10. El propietario de zoms

   Lo rodeaban negros laberintos geométricos. Podía oír conversaciones que le llegaban apagadas y levemente disonantes mientras decidía qué camino tomar entre los grandes edificios comerciales que había cerca del muelle. Allí prosperaban los negocios de intermediarios, al igual que fundiciones, tiendas de maquinaria, prensadores de aceite, fábricas de lino y almacenes de grano para diversas cosechas, todas surgidas a partir de las famosas e intrincadas técnicas de vida de Cairo.
   Pero tal tipo de técnica no era perfecta. Las calles adoquinadas estaban cubiertas de hongos amarillos, malignidades resbaladizas que chupaban los tacones de John, ansiando devorarlo. Los canales de desagüe rebosaban de fétidos fluidos; en algunos el líquido estaba estancado y cubierto de una espuma marrón, y en otros fluía con rapidez hasta por los gruesos adoquines de los bordillos.
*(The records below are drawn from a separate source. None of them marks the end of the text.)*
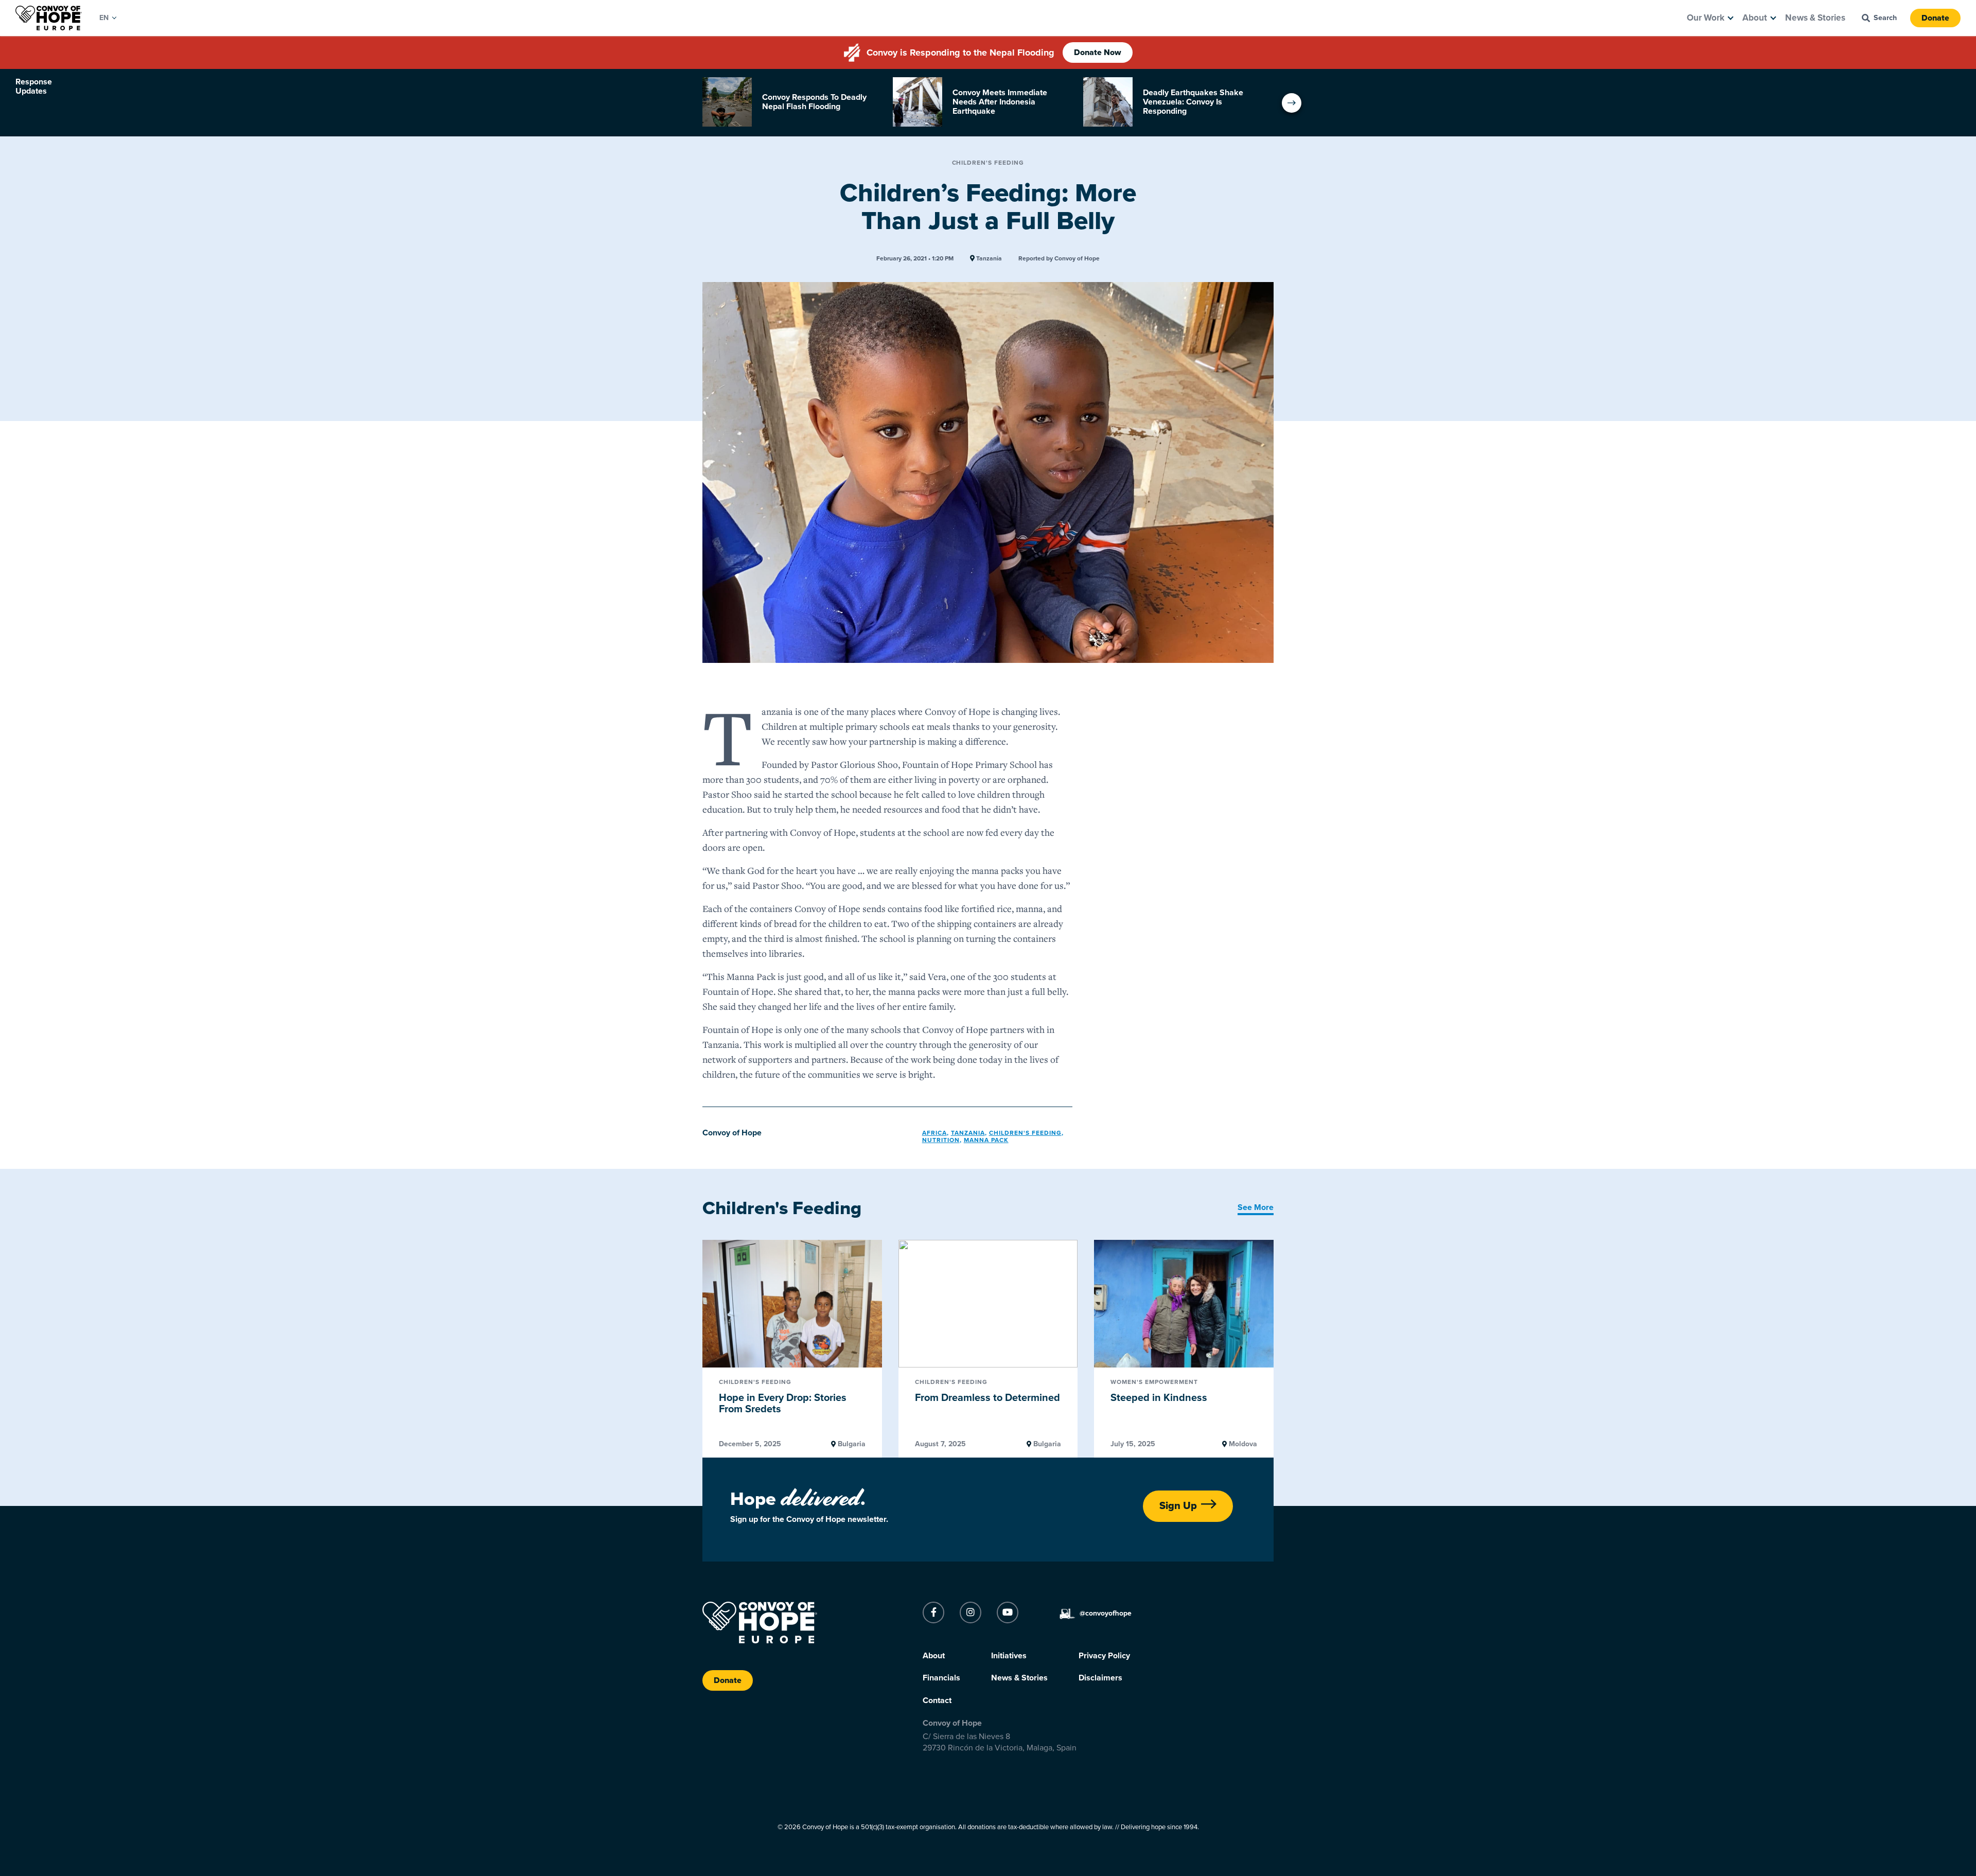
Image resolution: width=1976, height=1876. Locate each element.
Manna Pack (986, 1140)
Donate (1935, 18)
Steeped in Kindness (1158, 1398)
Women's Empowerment (1154, 1382)
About (1754, 17)
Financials (941, 1678)
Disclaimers (1100, 1678)
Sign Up (1178, 1506)
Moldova (1242, 1444)
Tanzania (988, 258)
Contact (937, 1700)
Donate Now (1097, 52)
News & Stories (1815, 17)
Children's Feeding (988, 162)
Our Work (1705, 17)
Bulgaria (851, 1444)
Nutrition (941, 1140)
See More (1256, 1207)
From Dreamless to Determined (987, 1398)
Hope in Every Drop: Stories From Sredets (782, 1404)
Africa (934, 1132)
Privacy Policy (1104, 1656)
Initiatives (1009, 1656)
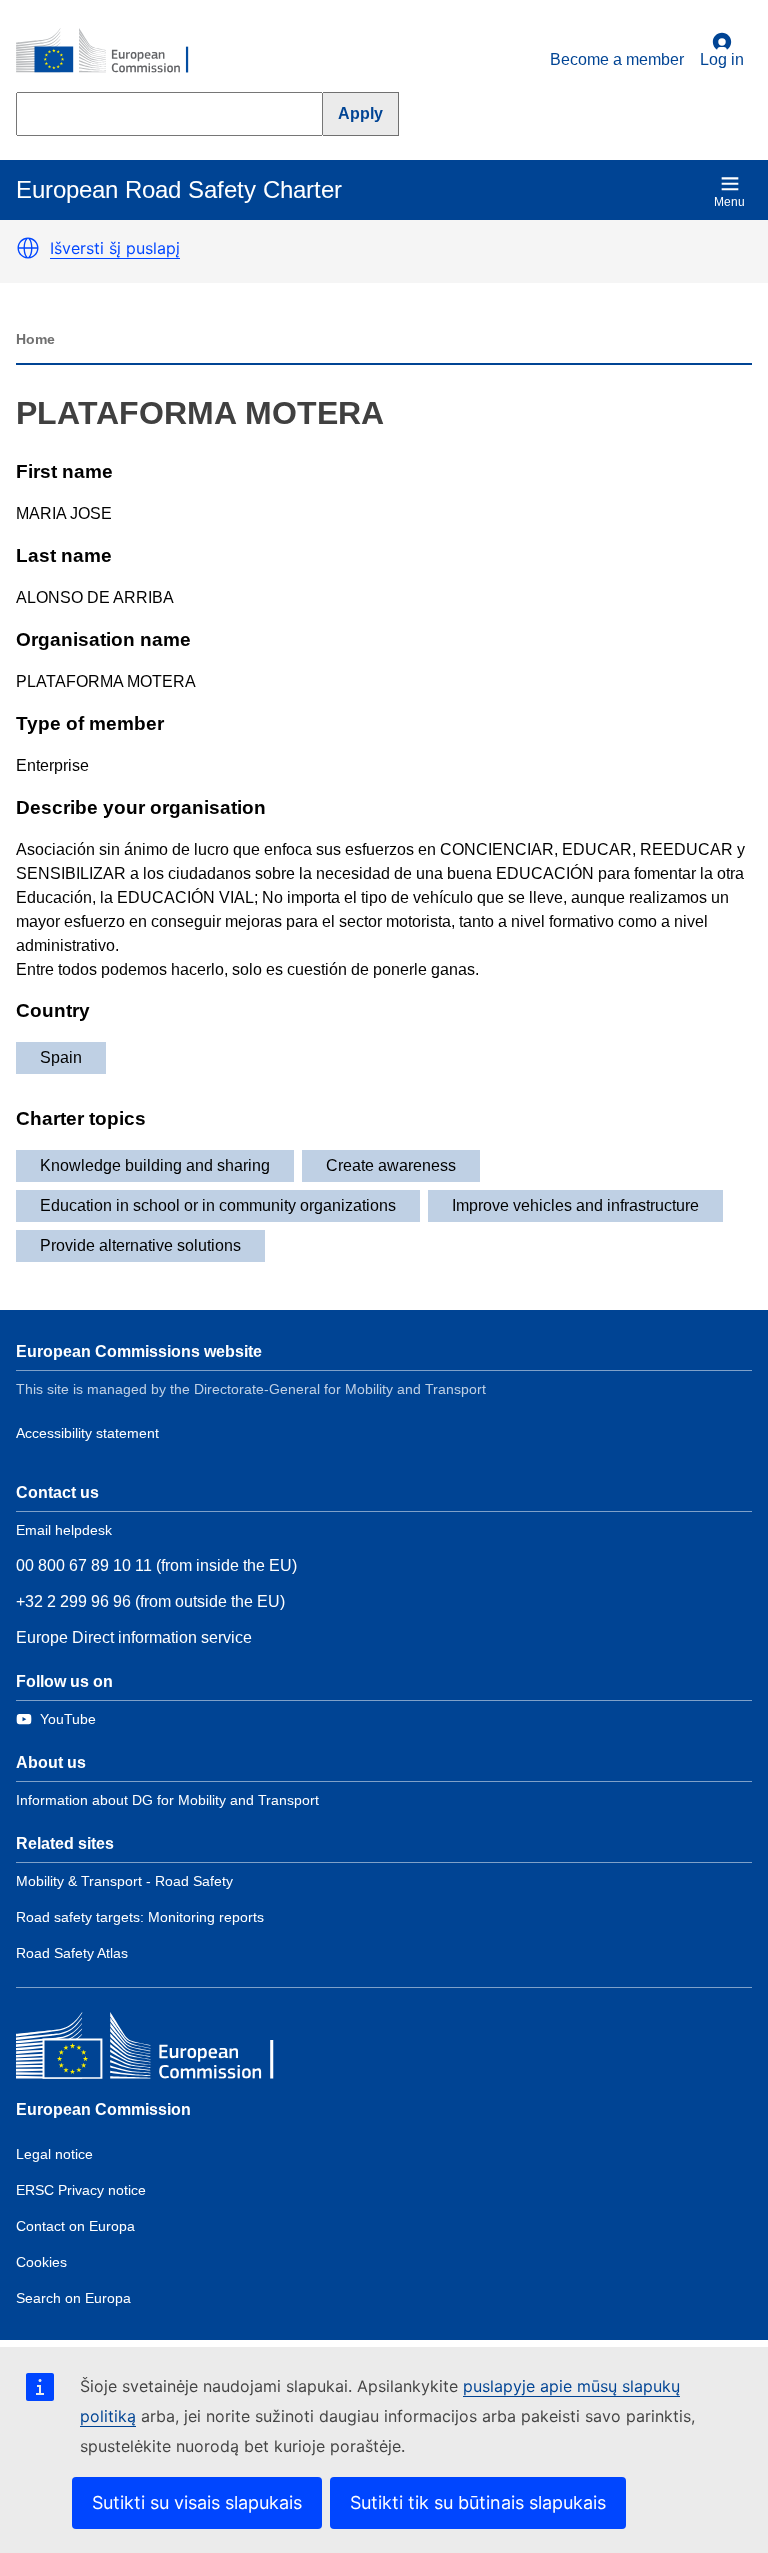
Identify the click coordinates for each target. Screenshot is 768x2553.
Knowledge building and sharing (155, 1165)
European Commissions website (139, 1351)
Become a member (617, 59)
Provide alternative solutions (140, 1245)
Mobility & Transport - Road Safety (124, 1881)
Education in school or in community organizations (218, 1205)
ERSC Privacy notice (81, 2190)
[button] (28, 248)
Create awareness (391, 1165)
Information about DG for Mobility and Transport (167, 1800)
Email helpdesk (64, 1530)
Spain (61, 1057)
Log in (722, 59)
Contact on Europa (75, 2226)
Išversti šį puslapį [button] (115, 248)
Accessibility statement (87, 1433)
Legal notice (54, 2154)
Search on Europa (73, 2298)
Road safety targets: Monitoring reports (140, 1917)
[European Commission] (113, 52)
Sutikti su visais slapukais (197, 2502)
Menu (729, 202)
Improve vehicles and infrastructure (575, 1205)
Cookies (41, 2262)
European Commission (103, 2109)
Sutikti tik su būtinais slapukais (478, 2502)
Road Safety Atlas (72, 1953)
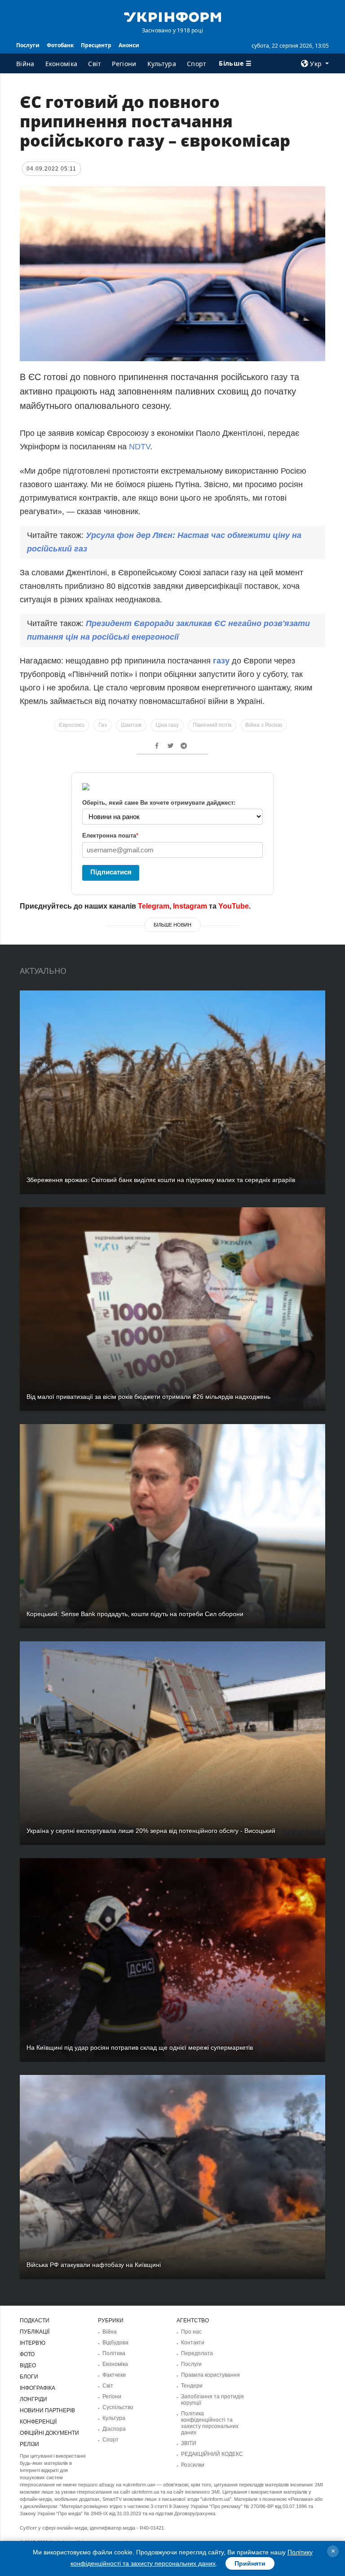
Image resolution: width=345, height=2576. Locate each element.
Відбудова (115, 2342)
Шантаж (131, 725)
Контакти (192, 2342)
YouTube (233, 906)
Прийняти (249, 2563)
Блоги (29, 2377)
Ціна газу (167, 725)
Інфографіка (37, 2388)
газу (222, 660)
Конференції (38, 2422)
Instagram (190, 906)
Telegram (153, 906)
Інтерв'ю (32, 2343)
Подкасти (34, 2320)
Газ (102, 725)
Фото (27, 2354)
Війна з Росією (263, 725)
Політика (113, 2353)
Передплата (197, 2353)
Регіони (124, 63)
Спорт (197, 63)
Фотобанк (60, 45)
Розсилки (192, 2465)
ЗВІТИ (188, 2443)
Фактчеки (114, 2375)
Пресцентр (96, 45)
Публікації (34, 2332)
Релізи (29, 2444)
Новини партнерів (47, 2410)
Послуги (28, 45)
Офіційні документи (49, 2433)
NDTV (139, 446)
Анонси (129, 45)
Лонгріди (33, 2399)
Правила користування (210, 2375)
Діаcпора (114, 2429)
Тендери (192, 2386)
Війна (25, 63)
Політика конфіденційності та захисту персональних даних (210, 2423)
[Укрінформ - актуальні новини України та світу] (172, 16)
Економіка (61, 63)
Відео (28, 2365)
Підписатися (111, 872)
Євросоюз (71, 725)
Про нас (191, 2332)
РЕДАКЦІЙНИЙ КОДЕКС (212, 2454)
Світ (94, 63)
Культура (161, 63)
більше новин (172, 924)
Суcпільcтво (117, 2407)
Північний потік (212, 725)
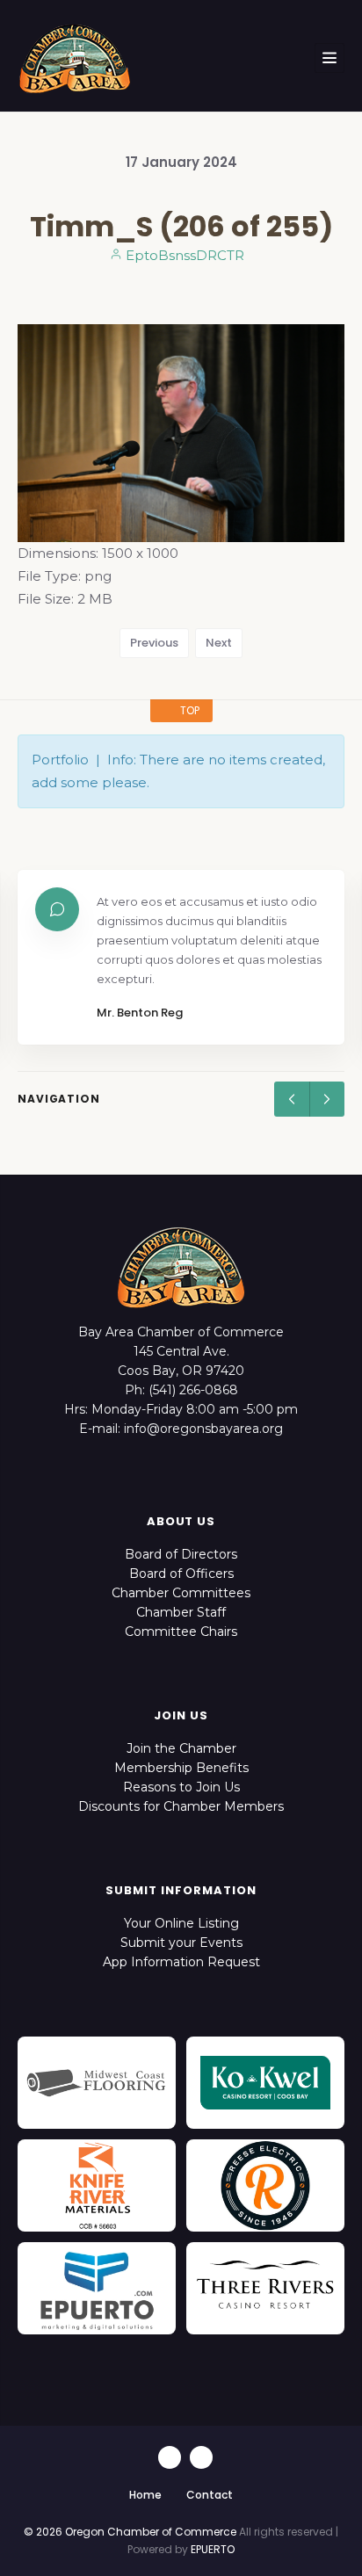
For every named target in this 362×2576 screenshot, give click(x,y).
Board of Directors (181, 1554)
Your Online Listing (181, 1923)
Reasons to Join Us (181, 1787)
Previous (154, 642)
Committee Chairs (181, 1631)
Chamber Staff (181, 1612)
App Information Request (181, 1962)
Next (219, 642)
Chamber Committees (181, 1593)
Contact (209, 2494)
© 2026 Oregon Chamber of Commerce (130, 2531)
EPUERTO (213, 2549)
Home (145, 2494)
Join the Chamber (181, 1748)
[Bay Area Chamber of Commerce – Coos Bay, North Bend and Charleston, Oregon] (75, 58)
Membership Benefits (181, 1768)
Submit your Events (181, 1942)
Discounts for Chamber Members (181, 1806)
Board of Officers (181, 1573)
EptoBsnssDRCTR (183, 255)
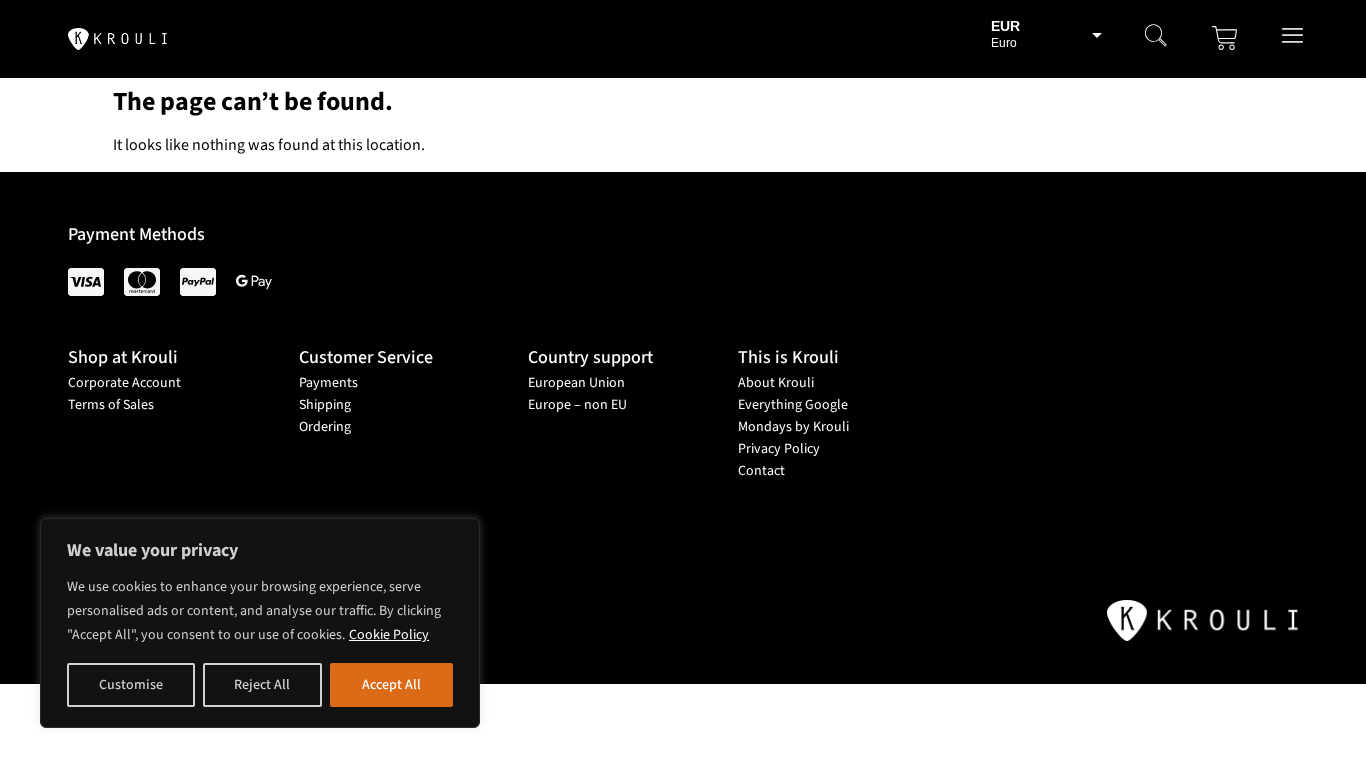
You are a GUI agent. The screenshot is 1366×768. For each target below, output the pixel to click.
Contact (761, 471)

   Cada edificio tenía un tonel inmenso, de varios metros de altura, que había brotado del mismo edificio y echaba unas raíces como pilares que aguantaban el enorme peso del agua de lluvia que contenía. Cerca del río nunca había suficiente tierra para cavar pozos. Las lluvias pasajeras eran todo cuanto tenía Cairo, y, como para demostrarlo, se empezaron a formar gotas en la neblina, que cayeron sobre John mientras deambulaba.
   Descendió hasta una tierra baja de la ciudad, donde las calles permanecían en silencio, con el aspecto desierto de un domingo. Pero la sismología de hierro forjado de los desvencijados edificios explicaba el motivo. Eran unos códigos y monogramas pesados y toscos, rellenos de delicadas telas de araña de un tejido sorprendentemente intrincado. John podía distinguir en la creciente oscuridad los carteles de los negocios de los zoms, con las calaveras y la ornamentación de nervaduras.
   Supuso que era su mala suerte lo que hacía que el resplandor de la capa terrestre se apagara justo a aquella hora. La lluvia cesó de caer, dejando un frío húmedo y malsano. Miró hacia arriba y vio que a lo lejos había una gran isla de desierto de arena, que tapaba la extensión de cielo, y por tanto dejaba a esa parte de la ciudad permanentemente en la oscuridad. Por ello habían decidido instalar allí la industria de los zoms, en una eterna penumbra.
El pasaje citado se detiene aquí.